XBai o4: Advanced Reasoning with Reflective Generative Form

XBai o4 is a 32 billion parameter large language model from MetaStone-AI, distinguished by its innovative training methodology. It employs a reflective generative form that unifies "Long-CoT Reinforcement Learning" and "Process Reward Learning." This unique approach allows the model to achieve both deep reasoning capabilities and efficient selection of high-quality reasoning trajectories within a single architecture.
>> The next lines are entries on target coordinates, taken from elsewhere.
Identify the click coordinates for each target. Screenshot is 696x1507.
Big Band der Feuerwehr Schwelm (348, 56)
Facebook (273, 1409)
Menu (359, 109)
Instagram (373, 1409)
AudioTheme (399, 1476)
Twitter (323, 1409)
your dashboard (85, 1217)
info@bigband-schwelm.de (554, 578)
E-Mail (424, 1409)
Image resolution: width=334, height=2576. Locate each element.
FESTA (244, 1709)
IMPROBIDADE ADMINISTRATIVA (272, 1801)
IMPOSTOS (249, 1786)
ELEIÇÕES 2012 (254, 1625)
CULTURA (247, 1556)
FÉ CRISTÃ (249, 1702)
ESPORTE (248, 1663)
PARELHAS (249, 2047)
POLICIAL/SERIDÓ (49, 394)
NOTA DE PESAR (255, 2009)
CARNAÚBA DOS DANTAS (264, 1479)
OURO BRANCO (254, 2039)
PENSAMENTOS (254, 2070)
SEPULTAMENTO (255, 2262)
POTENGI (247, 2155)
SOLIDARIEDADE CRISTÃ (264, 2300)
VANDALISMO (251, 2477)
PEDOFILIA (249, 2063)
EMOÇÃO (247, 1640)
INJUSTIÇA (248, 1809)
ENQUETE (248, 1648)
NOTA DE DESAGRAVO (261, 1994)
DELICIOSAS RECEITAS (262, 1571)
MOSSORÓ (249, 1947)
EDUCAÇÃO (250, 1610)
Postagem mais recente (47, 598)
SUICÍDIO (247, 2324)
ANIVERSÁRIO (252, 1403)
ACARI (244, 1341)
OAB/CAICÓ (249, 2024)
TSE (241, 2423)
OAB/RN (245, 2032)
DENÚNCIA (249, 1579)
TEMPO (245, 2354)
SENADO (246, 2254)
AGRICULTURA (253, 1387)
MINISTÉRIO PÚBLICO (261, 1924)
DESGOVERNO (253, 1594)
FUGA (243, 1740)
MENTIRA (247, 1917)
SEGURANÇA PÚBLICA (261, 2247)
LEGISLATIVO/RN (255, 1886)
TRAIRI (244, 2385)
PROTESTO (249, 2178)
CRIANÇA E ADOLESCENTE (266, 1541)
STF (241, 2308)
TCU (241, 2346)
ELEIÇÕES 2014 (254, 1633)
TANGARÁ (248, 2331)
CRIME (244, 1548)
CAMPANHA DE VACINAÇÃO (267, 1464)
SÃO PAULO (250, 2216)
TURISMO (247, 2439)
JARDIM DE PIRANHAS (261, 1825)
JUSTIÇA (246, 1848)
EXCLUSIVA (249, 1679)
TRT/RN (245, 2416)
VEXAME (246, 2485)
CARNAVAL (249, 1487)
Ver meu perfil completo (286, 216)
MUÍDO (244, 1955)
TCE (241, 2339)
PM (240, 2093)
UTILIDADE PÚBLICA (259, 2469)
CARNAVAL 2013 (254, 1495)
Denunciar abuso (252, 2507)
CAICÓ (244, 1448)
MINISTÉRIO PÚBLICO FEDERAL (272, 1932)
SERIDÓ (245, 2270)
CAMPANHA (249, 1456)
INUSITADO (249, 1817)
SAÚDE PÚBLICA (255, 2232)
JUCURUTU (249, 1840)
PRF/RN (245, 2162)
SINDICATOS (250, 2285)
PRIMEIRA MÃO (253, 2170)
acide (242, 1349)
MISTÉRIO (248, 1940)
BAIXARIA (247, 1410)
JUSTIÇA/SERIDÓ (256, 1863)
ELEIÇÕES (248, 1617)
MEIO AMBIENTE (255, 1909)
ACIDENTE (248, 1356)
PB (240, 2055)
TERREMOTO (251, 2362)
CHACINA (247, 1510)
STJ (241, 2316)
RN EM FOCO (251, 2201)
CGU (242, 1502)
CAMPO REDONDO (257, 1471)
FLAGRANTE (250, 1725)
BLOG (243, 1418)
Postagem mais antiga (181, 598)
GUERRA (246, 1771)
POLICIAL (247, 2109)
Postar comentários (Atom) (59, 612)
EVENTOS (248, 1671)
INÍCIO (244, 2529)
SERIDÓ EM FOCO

Key Capabilities & Innovations

Enhanced Reasoning: Excels in complex reasoning tasks, demonstrating performance that surpasses OpenAI-o3-mini in Medium mode.
Efficient Inference: By sharing the backbone network between Policy Models (PRMs) and policy models, XBai o4 reduces PRM inference costs by 99%, leading to faster and higher-quality responses.
Novel Training Paradigm: Leverages a combined training form for simultaneous deep reasoning and optimal trajectory selection.

Performance Highlights

XBai o4 demonstrates strong performance across various benchmarks, particularly in reasoning and coding tasks. The 'high' variant achieves 86.5 on AIME24, 77.9 on AIME25, 67.2 on LiveCodeBench v5, and 89.7 on C-EVAL, often outperforming comparable models like Qwen3-32B and OpenAI-o3-mini-medium.

Ideal Use Cases

Applications requiring complex problem-solving and logical deduction.
Scenarios where efficient and high-quality reasoning is critical.
Tasks benefiting from reduced inference costs for advanced reasoning processes.